Este rastreamento mamográfico para mulheres nessa faixa etária é parte importante da estratégia recomendada pelo Ministério da Saúde para o controle do câncer de mama.
 
Na população mundial, a sobrevida média após cinco anos é de 61%. Para países desenvolvidos essa sobrevida aumenta para 73% e já nos países em desenvolvimento fica em 57%.
 
Rede pública possui 412 mamógrafos

Existem 3.315 mamógrafos em todo o país e 1.650 deles estão disponíveis à rede do Sistema Único de Saúde (SUS). No entanto, apenas 412 (25%) pertencem exclusivamente às unidades públicas de saúde.
 
De acordo com o Inca, cerca de 70% das mulheres entre 50 a 69 anos possuem acesso à mamografia, incluindo a rede pública e a privada.
 
O Brasil pagou 1,8 milhão de mamografias pelo SUS. Dessas, 50 % foram feitas de em mulheres de 50 a 69 anos.
 
O instituto chama atenção ainda para a possibilidade de qualquer mulher, independente da faixa etária, realizar o exame.
 
Para as mulheres de grupos populacionais considerados de risco elevado para câncer de mama, ou seja, que possuam histórico familiar em parentes de primeiro grau, são recomendados o exame clínico da mama e a mamografia, anualmente, a partir de 35 anos.
 
 
Rio de Janeiro tem maior incidência
 
De acordo com o Inca, o estado com maior incidência de câncer de mama é o Rio, com 88,3 casos para cada 100 mil mulheres. No estado, a cada 100 mil mulheres, 16 morrem por causa do câncer de mama.
 
Em segundo lugar, o Rio Grande do Sul aparece com 81,57 casos para cada 100 mil mulheres e em terceiro lugar está São Paulo, com 68,04 casos para cada 100 mil mulheres.
 
“O principal fator de risco é o envelhecimento. No Rio, no RS e em SP, essa é uma característica da população.
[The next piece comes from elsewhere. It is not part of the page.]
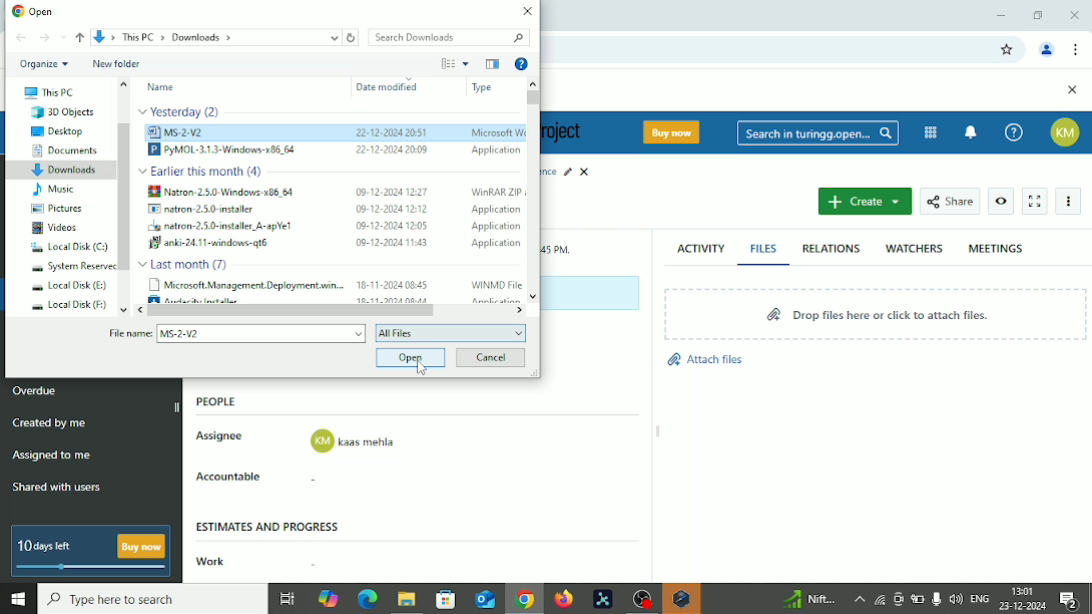 The height and width of the screenshot is (614, 1092). I want to click on More, so click(858, 599).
Por isso existe uma maior incidência”, afirmou, Ana Ramalho, coordenadora do Inca.
 
O instituto não estimula o autoexame das mamas como método isolado de detecção precoce do câncer de mama.
 
A recomendação é que o exame das mamas pela própria mulher faça parte das ações de educação para a saúde que contemplem o conhecimento do próprio corpo.
 
Segundo o Inca, o exame das mamas feito pela própria mulher não substitui o exame físico realizado por profissional de saúde qualificado.
 
Novas recomendações
 
1. Toda mulher tenha amplo acesso à informação com base científica e de fácil compreensão sobre o câncer de mama.
 
2. Toda mulher fique alerta para os primeiros sinais e sintomas do câncer de mama e procure avaliação médica.
 
3. Toda mulher com nódulo palpável na mama e outras alterações suspeitas tenha direito a receber diagnóstico no prazo máximo de 60 dias.
 
4. Toda mulher de 50 a 69 anos faça mamografia a cada dois anos.
 
5. Todo serviço de mamografia participe de programa de qualidade em mamografia. A qualificação, quando obtida, deve ser exibida em local visível às usuárias.
 
6. As mulheres saibam que o controle do peso corporal e da ingestão de álcool, além da amamentação e da prática de atividades físicas, são formas de prevenir o câncer de mama.
 
7. A terapia de reposição hormonal, quando indicada na pós-menopausa, seja feita sob rigoroso acompanhamento médico, pois aumenta o risco de câncer de mama.